We can do anything we set our minds to; the sky is the limit; all it takes to be extraordinary is that little bit of extra.

As a millennial, every college student on this campus has grown up on a steady diet of these encouraging phrases and clichés. When Dr. Spock wrote Commonsense Book of Baby and Child Care and stressed the importance of children's self-worth, our parents' and grandparents' generations dutifully paid attention, pumping us up with the belief that we can change the world.

And now, as we begin to pour into America's workforce, employers say we're indulgent, needy and lazy. According to a study by EY, we're not good team players. Our iPhones make communication immediate – we expect everything else to work likewise.
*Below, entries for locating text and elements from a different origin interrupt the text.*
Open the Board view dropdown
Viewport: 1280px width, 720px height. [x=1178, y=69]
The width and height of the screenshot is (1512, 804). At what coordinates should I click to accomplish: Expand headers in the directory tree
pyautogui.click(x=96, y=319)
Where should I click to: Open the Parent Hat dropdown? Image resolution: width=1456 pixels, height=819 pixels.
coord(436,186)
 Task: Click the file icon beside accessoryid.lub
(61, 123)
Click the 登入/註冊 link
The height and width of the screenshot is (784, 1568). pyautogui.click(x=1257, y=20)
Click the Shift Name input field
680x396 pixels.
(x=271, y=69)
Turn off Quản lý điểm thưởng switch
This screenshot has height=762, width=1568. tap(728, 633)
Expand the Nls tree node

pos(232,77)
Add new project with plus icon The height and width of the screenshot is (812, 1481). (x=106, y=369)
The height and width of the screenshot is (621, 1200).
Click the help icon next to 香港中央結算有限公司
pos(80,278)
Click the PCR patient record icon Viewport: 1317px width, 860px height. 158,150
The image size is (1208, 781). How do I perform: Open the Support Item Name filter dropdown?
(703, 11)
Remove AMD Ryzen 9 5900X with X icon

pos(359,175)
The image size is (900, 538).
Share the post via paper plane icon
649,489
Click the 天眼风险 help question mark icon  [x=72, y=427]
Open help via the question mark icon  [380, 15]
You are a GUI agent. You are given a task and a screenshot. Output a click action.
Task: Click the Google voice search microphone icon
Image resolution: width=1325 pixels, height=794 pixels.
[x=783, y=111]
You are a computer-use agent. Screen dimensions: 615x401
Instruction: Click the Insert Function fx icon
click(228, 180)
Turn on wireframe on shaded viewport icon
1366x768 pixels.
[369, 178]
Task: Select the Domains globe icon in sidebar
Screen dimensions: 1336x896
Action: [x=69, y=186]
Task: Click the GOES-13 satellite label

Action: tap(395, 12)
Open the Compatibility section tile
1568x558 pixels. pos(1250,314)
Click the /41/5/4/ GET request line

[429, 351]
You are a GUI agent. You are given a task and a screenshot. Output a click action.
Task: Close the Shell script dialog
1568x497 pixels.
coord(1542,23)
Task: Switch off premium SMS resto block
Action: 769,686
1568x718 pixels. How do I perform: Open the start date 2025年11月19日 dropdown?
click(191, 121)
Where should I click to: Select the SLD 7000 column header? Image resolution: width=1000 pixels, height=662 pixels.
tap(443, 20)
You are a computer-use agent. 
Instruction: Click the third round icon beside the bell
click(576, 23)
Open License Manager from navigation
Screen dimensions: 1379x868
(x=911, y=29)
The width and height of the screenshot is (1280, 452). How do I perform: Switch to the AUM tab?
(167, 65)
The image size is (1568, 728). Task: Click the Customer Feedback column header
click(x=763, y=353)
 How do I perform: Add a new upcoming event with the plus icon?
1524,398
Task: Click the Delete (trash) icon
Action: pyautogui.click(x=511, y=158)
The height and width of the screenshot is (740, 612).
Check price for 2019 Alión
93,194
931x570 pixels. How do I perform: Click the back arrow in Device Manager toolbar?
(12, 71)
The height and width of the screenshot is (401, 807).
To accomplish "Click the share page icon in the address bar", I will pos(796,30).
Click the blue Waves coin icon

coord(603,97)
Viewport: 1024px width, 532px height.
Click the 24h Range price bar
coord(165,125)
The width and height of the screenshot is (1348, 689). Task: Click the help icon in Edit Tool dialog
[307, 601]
Not to be too radical, but maybe our indulgence developed when we started winning trophies for not winning anything at all. Those participation awards we all "won" every time we showed up for a game are outnumbered only by the Certificates of Achievement we "earned" in elementary school classrooms.

Maybe letting us stroll around a track in gym class, instead of submitting us to the potential embarrassment and sweat of jogging, instilled a distinct aversion to hard work. Who knows – maybe it has a part in the monstrous obesity rates of today's America.

Maybe all those character-building posters, with hearty messages about respect for everybody, taught us that respect is nothing to be earned. It is simply and freely given, no effort necessary.

Maybe we're needy because we were never left in want.

Somewhere after "sticks and stones may break my bones," words began to hurt us. Criticism became bullying. Discipline became hazing. Spanking children became corporal punishment.

The hard reality that college should teach us – the reality that life after college most certainly will reaffirm – is that only one player wins. Everyone else has to lose. And losers don't get trophies in the workplace – they get to watch their bosses congratulate the recently promoted winner.

The phrase "don't sweat it" – rewrite it. If we're not sweating, if we're not running, if our noses aren't pressed to the grindstone, then we will not pass. Gym class is over, and all the kids that were running have lapped us.

And though nobody should deny another his right to human dignity, nobody should grant respect unearned. After college, nobody will. High-powered CEOs will not walk up to us as interns and ask our opinions, because we will not have proven our opinion to be worth the walk and breath it takes to ask.

People will criticize us, embarrass us, ridicule us, demand productivity from us and make us feel uncomfortable. If we don't learn how to handle those situations, we need to find organizations to teach us. Good luck. There's not a whole lot of those left.

And even if we manage all that – even if we remedy all the things that make such supposedly soft and childish and poor workers – we have to come to grips with the one cliché that is true.

Life isn't fair.

Some of us won't achieve the things we set our minds to; some of us won't make our dreams come true; extraordinary is much more than a little extra. Look around – as Americans, we enjoy excellent infrastructure, in-house toilets and efficient garbage management systems. Do you think the people who pick up your trash dreamed of doing that someday? Do you think the people who worked factory jobs to create those Nike running shoes dreamed of making your outfits?

The world is built on broken dreams. And if we want to keep our dreams intact, we have to build them from sweat and endurance and sacrifice.

Unlike those plastic trophies, success won't be granted just for showing up.